■ 記述問題 1
表示項目を探すためのエントリーを、すべて一字一句変えずに書き写しなさい。ただし、画像は解答に含めないこと。

── 抜粋本文 ──

「特集・小川糸『食堂かたつむり』」


<小説ランキング>  (4/3~4/9 丸善日本橋店調べ)
 1位 小川糸『食堂かたつむり』(ポプラ社)
 2位 伊坂幸太郎『ゴールデンスランバー』(新潮社)
 3位 山本一力『菜種晴れ』(中央公論新社)
 4位 水野敬也『夢をかなえるゾウ』(飛鳥新社)
 5位 東野圭吾『流星の絆』(講談社)
 6位 川上弘美『風花』(集英社)
 7位 和田竜『のぼうの城』(小学館)
 8位 海堂尊『ジーン・ワルツ』(新潮社)
 9位 緒川怜『霧のソレア』(光文社)
10位 江上剛『愛、弁解せず。』(PHP研究所)


<特集・小川糸『食堂かたつむり』>
◎小川糸『食堂かたつむり』(ポプラ社)



<スタジオ>
英玲奈 今週のランキングでも堂々1位を飾り、ただいま、大ブレイク中です。『食堂かたつむり』の作者小川糸さんにお会いしてきました。


<VTR>
優香 久しぶりに号泣しました。もう、溢れて出てくるんですよ。(3月22日O.A.)
はしの 後半、涙をこらえるのが大変。閉じては上向いて(眼をパチパチ)、また開けて、閉じては上向いてというのを繰り返して……。(3月29日O.A.)
N そんな声が広がって、現在12万部突破の大ベストセラーになっているのが『食堂かたつむり』。ある日突然、何もかも失った主人公倫子は、故郷で食堂を始める。一日一組、その客だけに作られたメニューは、人びとを癒し、小さな奇跡を生んでいきます。>
英玲奈 あの方だと思います。
N とても気になる、この本の作者小川糸さんを訪ねました。>
英玲奈 英玲奈です。
小川 はじめまして、小川糸です。

───
── 課題用記録 ──

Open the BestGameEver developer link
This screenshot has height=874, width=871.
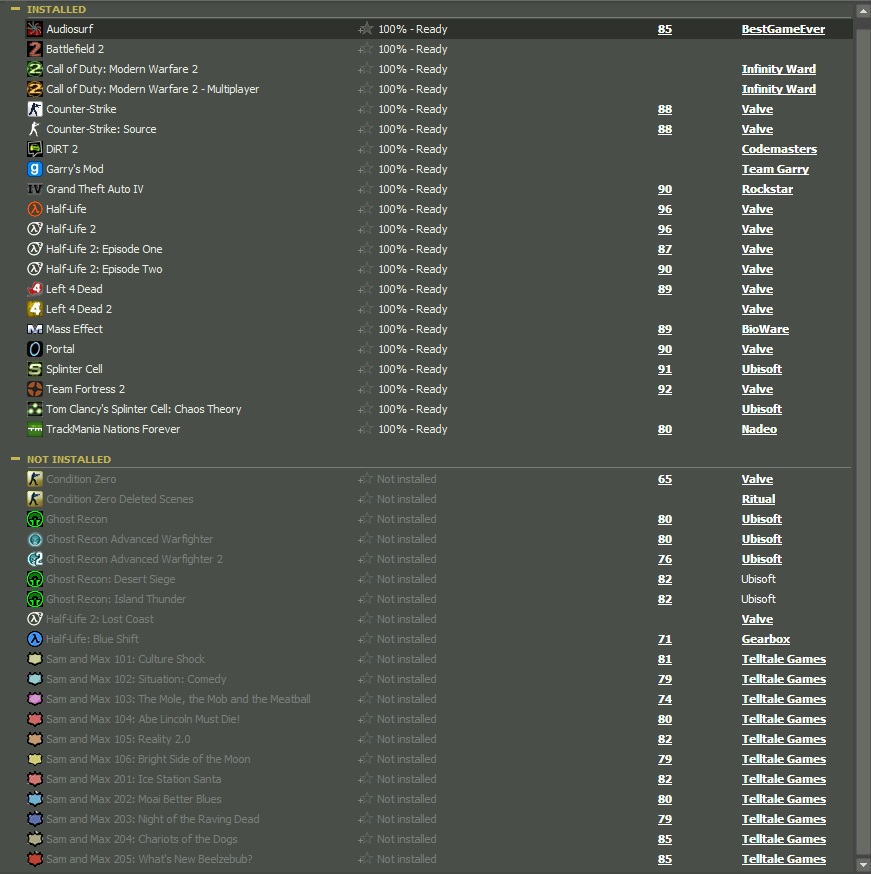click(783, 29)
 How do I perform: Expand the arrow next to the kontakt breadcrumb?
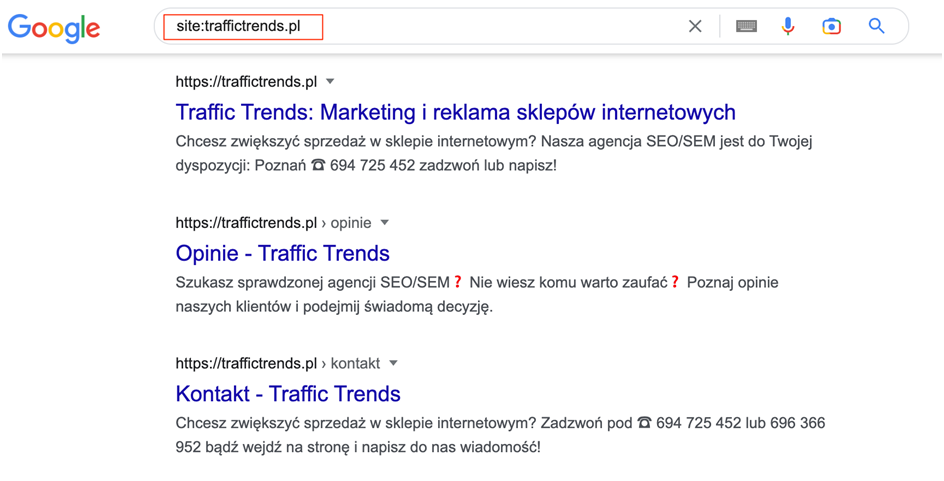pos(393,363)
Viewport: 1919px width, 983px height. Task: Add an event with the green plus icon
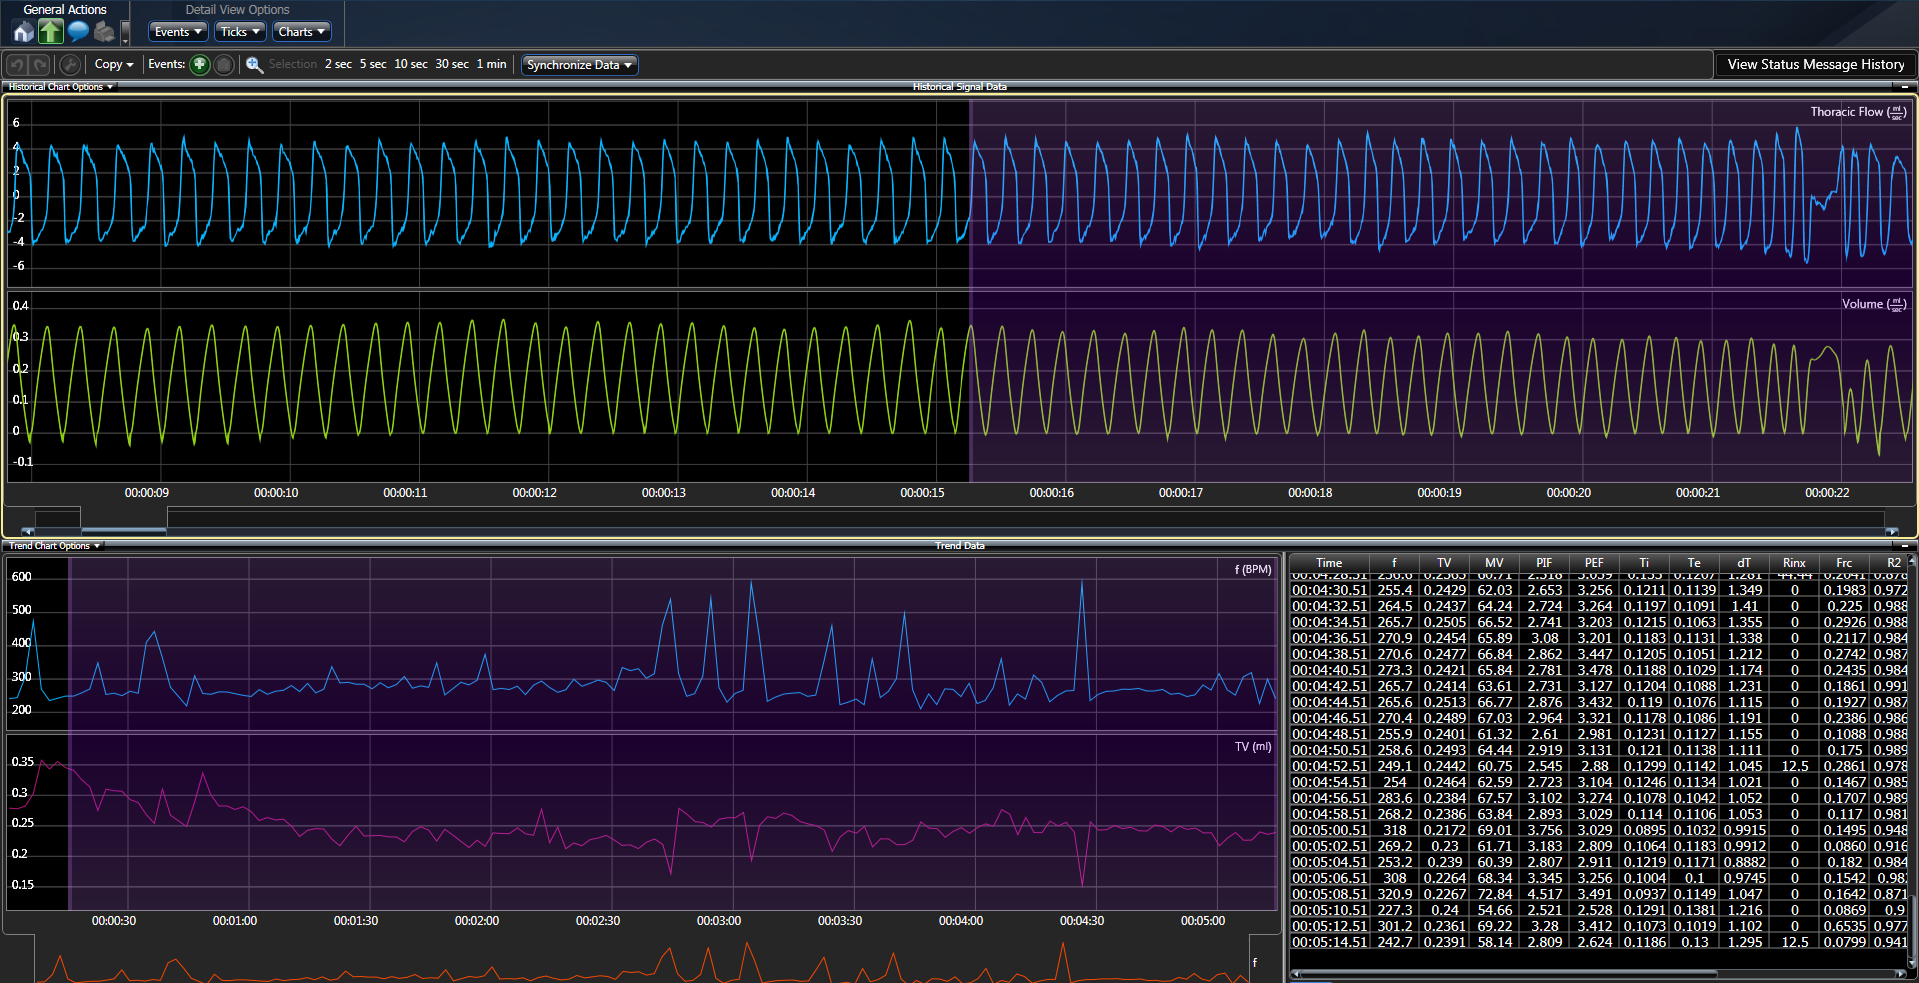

───

■ 記述問題 2
抜粋本文のうち、山かっこ<>で囲まれた見出しをすべて挙げなさい。

■ 記述解答 1
Open the BestGameEver developer link
This screenshot has height=874, width=871.
click(783, 29)
 How do I perform: Expand the arrow next to the kontakt breadcrumb?
pos(393,363)
Viewport: 1919px width, 983px height. Task: Add an event with the green plus icon

■ 記述解答 2
<小説ランキング>
<特集・小川糸『食堂かたつむり』>
<スタジオ>
<VTR>